Quote all entries exactly, leaving pictures aside.

_ _ _ _ _

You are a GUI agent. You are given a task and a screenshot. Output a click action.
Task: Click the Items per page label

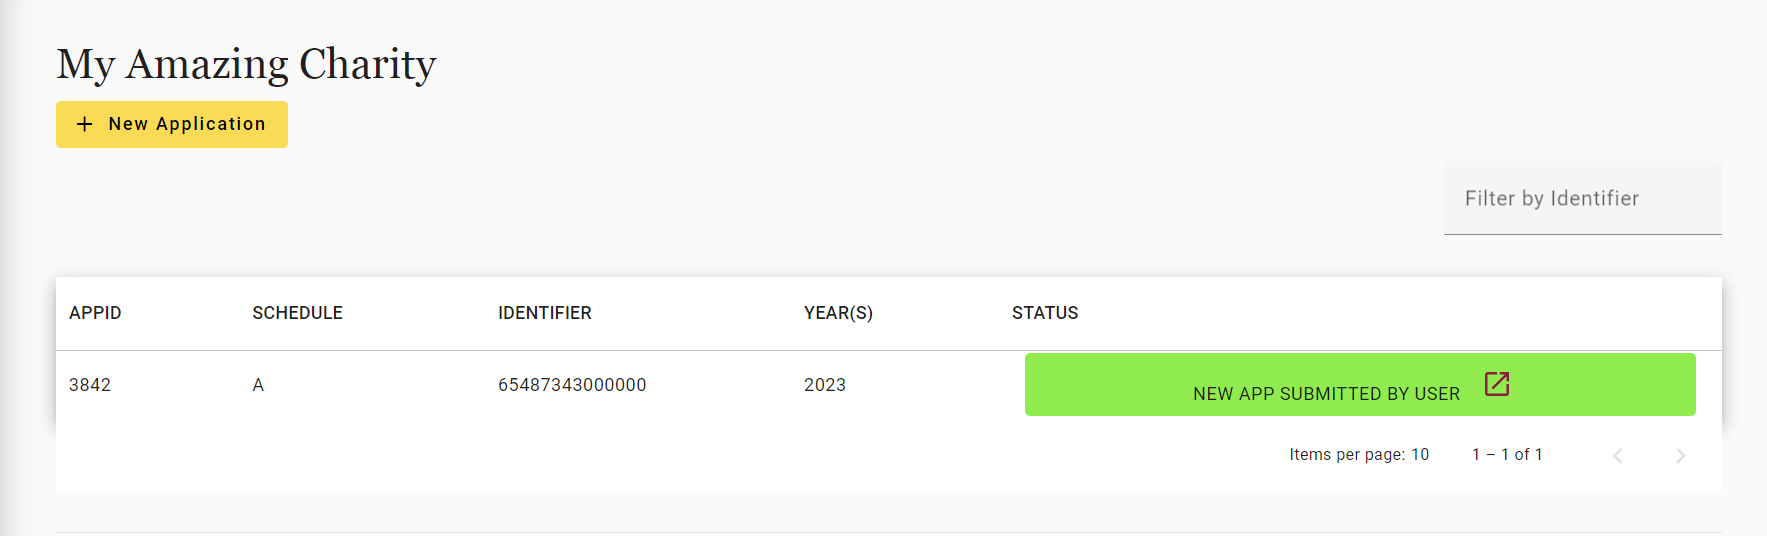[1346, 455]
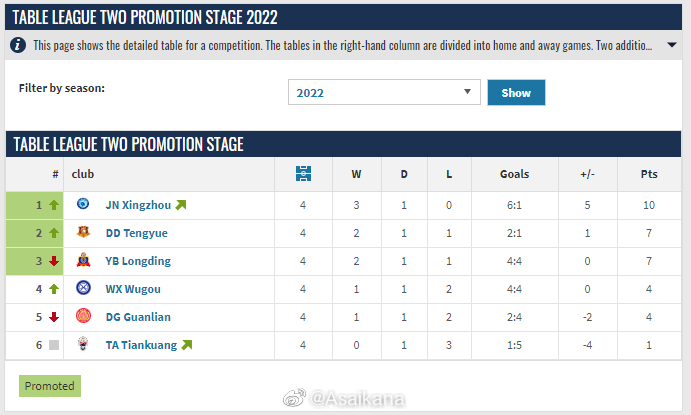Click the Goals column header

(x=514, y=174)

_ _ _ _ _

Exercise output —
You are a GUI agent. You are given a task and a screenshot. Output a click action.
Task: Click the Items per page label

[1346, 455]
Click the Goals column header

(x=514, y=174)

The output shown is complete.